Wolf Trap offered one such show Aug. 26, the Regeneration Tour with the Human League, Belinda Carlisle, ABC, A Flock of Seagulls and Naked Eyes. If you missed it or can't get enough, there's another chance to blast to the past tomorrow as Martha Davis brings her latest incarnation of the Motels to the State Theatre.

The group's commercial heyday was in the early 1980s, when "Only the Lonely" and "Suddenly, Last Summer" were pop hits. That short window of big-time fame belies a musical career that began more than 35 years ago and continues today.

The first incarnation of the Motels dates to 1971 in Berkeley, Calif., where guitarist/vocalist Davis played in the Warfield Foxes. In 1975, the band moved to Los Angeles, changed its lineup and name and found its footing in the local scene, even recording demos for Warner Bros. and Capitol Records before disbanding in 1977, citing the usual musical differences.

A year later, Davis re-formed the Motels with new players. The group shared rehearsal space with the Go-Go's at Los Angeles's famous punk club the Masque and played regularly at Madame Wong's, a restaurant/nightclub at the heart of the burgeoning New Wave scene. In 1979, the Motels signed with Capitol and released a self-titled debut album. Although the first U.S. single fizzled, a second, "Total Control," landed on the French and Australian charts.

In 1980, the band recorded its second album, "Careful," which went Top 50 in the United States. The overseas response was better. "Whose Problem?" was a hit in Australia, and "Danger" was a Top 20 single in France.

The United States finally got the memo when the group's third album, "All Four One," came out in 1982 and became the Motels' best-selling release.

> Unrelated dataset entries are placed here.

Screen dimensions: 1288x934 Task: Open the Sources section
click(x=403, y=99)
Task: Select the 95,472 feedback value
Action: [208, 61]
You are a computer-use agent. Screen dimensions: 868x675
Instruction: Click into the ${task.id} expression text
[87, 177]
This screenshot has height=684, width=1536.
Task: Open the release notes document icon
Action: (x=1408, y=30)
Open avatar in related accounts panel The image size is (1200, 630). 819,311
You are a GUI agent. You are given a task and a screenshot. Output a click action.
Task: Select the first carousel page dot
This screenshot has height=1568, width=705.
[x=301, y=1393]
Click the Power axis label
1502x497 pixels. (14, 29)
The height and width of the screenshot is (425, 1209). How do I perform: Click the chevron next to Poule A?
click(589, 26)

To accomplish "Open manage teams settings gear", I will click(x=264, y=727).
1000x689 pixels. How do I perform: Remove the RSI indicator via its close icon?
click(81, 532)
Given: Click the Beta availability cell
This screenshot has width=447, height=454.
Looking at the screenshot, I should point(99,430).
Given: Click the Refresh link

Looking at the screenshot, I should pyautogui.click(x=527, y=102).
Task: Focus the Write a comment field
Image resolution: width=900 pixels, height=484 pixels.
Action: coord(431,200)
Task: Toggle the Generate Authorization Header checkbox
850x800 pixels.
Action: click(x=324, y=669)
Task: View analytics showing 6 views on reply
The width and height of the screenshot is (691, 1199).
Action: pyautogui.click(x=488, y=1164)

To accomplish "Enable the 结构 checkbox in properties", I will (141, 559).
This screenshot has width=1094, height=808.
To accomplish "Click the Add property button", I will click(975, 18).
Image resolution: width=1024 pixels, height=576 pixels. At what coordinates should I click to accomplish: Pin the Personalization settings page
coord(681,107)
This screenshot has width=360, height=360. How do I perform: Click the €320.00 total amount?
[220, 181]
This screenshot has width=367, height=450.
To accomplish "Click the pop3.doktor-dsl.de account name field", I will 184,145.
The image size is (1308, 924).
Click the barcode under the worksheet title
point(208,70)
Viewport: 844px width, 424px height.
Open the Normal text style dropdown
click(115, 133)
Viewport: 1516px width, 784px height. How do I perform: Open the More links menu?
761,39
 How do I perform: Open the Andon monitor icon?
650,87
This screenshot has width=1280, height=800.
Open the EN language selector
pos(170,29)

The single "Only the Lonely" went Top 10 on the rock and pop charts. With MTV rising as a cultural tastemaker, Davis won Best Performance in a Music Video at the American Music Awards.

The 1983 album "Little Robbers" launched another U.S. Top 10 single, "Suddenly Last Summer," pushing the album to gold here and landing the band on "Saturday Night Live."

But as the '80s wore on, the Motels' luck appeared to run out. The band toured and recorded its sixth album, "Shock," in 1985. The single "Shame" hit No. 21 on the U.S. pop charts and No. 10 on the U.S. rock charts. But plans for a seventh album, begun in 1986, were scuttled when Davis dissolved the Motels and went solo.

Davis's first album, "Policy," featuring guests Clarence Clemons, Kenny G and Charlie Sexton, appeared in 1987. Although it spawned an Australian hit ("Don't Tell Me the Time"), to many, it seemed her career was winding down.

Never count a strong woman out. Davis experimented with musical styles, outlets and collaborators throughout the 1990s. In 2005, she released her second solo album, "So the Story Goes," with musicians she considered potential members of a new and improved Motels. As the fever for all things '80s ignited, the Motels would be there to catch some sparks.